93. Popkin BM, Hawkes C. Sweetening of the global diet, particularly beverages: patterns, trends, and policy responses. Lancet Diabetes Endocrinol. 2016;4(2):174–86. [DOI] [PMC free article] [PubMed] [Google Scholar] - 94. Rehm CD, Peñalvo JL, Afshin A, Mozaffarian D. 美國成年人飲食攝取,1999-2012。JAMA。2016;315(23):2542–53。 [ DOI ] [ PMC free article ] [ PubMed ] [ Google Scholar ]
94. Rehm CD, Peñalvo JL, Afshin A, Mozaffarian D. Dietary intake among US adults, 1999-2012. JAMA. 2016;315(23):2542–53. [DOI] [PMC free article] [PubMed] [Google Scholar] - 95. 聯合國經濟和社會事務部人口司。世界城市化前景:2014 年修訂版。紐約:聯合國;2015 年。 [ Google Scholar ]
95. United Nations Department of Economic and Social Affairs Population Division . World urbanization prospects: the 2014 revision. New York: United Nations;2015. [Google Scholar] - 96.NCD 風險因素合作組織(NCD-RisC)。農村體重指數上升是全球成人肥胖流行的主要驅動因素。自然。2019;569(7755):260–4。 [ DOI ] [ PMC free article ] [ PubMed ] [ Google Scholar ]

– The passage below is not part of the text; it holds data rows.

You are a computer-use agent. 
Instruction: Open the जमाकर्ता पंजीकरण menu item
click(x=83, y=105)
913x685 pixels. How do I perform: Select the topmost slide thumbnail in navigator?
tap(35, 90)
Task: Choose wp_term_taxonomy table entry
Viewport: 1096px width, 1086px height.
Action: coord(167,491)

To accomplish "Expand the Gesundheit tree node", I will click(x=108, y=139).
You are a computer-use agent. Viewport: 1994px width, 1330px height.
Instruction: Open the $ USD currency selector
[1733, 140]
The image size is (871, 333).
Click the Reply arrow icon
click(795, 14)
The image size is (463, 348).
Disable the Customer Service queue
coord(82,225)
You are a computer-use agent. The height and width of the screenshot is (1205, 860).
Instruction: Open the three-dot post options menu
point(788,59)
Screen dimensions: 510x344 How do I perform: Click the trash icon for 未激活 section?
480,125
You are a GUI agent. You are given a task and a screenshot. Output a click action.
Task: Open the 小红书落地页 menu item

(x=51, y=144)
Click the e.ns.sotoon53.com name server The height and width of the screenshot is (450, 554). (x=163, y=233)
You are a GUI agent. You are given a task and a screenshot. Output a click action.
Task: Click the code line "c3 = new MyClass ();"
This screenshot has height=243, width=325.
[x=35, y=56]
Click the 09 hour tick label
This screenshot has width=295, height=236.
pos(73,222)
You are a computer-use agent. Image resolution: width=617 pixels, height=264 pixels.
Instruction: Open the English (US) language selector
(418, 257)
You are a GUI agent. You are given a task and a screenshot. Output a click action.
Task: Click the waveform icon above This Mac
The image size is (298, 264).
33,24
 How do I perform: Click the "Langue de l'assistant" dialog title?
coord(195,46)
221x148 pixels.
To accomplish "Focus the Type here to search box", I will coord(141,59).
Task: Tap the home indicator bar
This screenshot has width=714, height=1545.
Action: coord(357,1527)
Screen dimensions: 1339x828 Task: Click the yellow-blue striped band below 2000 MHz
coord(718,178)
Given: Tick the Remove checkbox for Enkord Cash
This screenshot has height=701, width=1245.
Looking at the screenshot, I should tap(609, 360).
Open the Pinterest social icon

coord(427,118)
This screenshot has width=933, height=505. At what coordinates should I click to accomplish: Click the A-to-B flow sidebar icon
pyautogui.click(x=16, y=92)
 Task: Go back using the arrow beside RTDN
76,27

96.NCD Risk Factor Collaboration (NCD-RisC). Rising rural body-mass index is the main driver of the global obesity epidemic in adults. Nature. 2019;569(7755):260–4. [DOI] [PMC free article] [PubMed] [Google Scholar] - 97. Bleich S, Cutler D, Murray C, Adams A. 為什麼發達國家會肥胖?公共衛生年鑑。2008;29(1):273–95. [ DOI ] [ PubMed ] [ Google Scholar ]
97. Bleich S, Cutler D, Murray C, Adams A. Why is the developed world obese?. Annu Rev Public Health. 2008;29(1):273–95. [DOI] [PubMed] [Google Scholar] - 98. Liu X, Li Y, Tobias DK, Wang DD, Manson JE, Willett WC, Hu FB. 膳食脂肪類型的變化影響美國男女的長期體重變化。營養學雜誌。2018;148(11):1821–9. [ DOI ] [ PMC free article ] [ PubMed ] [ Google Scholar ]
98. Liu X, Li Y, Tobias DK, Wang DD, Manson JE, Willett WC, Hu FB. Changes in types of dietary fats influence long-term weight change in US women and men. J Nutr. 2018;148(11):1821–9. [DOI] [PMC free article] [PubMed] [Google Scholar] - 99. Lotfi K, Saneei P, Hajhashemy Z, Esmaillzadeh A. 遵循地中海飲食、五年體重變化及超重和肥胖風險:前瞻性隊列研究的系統評價和劑量反應元分析。營養進展。2022;13:152–66. [ DOI ] [ PMC free article ] [ PubMed ] [ Google Scholar ]
99. Lotfi K, Saneei P, Hajhashemy Z, Esmaillzadeh A. Adherence to the Mediterranean diet, five-year weight change, and risk of overweight and obesity: a systematic review and dose-response meta-analysis of prospective cohort studies. Adv Nutr. 2022;13:152–66. [DOI] [PMC free article] [PubMed] [Google Scholar] - 100. Maki KC, Palacios OM, Koecher K, Sawicki CM, Livingston KA, Bell M, Nelson Cortes H, McKeown NM. 全穀物攝入與體重之間的關係:觀察性研究和隨機對照試驗的元分析結果。營養素。2019;11(6):1245. [ DOI ] [ PMC free article ] [ PubMed ] [ Google Scholar ]
100. Maki KC, Palacios OM, Koecher K, Sawicki CM, Livingston KA, Bell M, Nelson Cortes H, McKeown NM. The relationship between whole grain intake and body weight: results of meta-analyses of observational studies and randomized controlled trials. Nutrients. 2019;11(6):1245. [DOI] [PMC free article] [PubMed] [Google Scholar] - 101. Schlesinger S, Neuenschwander M, Schwedhelm C, Hoffmann G, Bechthold A, Boeing H, Schwingshackl L. 食物群與超重、肥胖及體重增加的風險:一項系統性回顧及劑量反應的前瞻性研究的綜合分析。進階營養學。2019;10(2):205–18. [ DOI ] [ PMC free article ] [ PubMed ] [ Google Scholar ]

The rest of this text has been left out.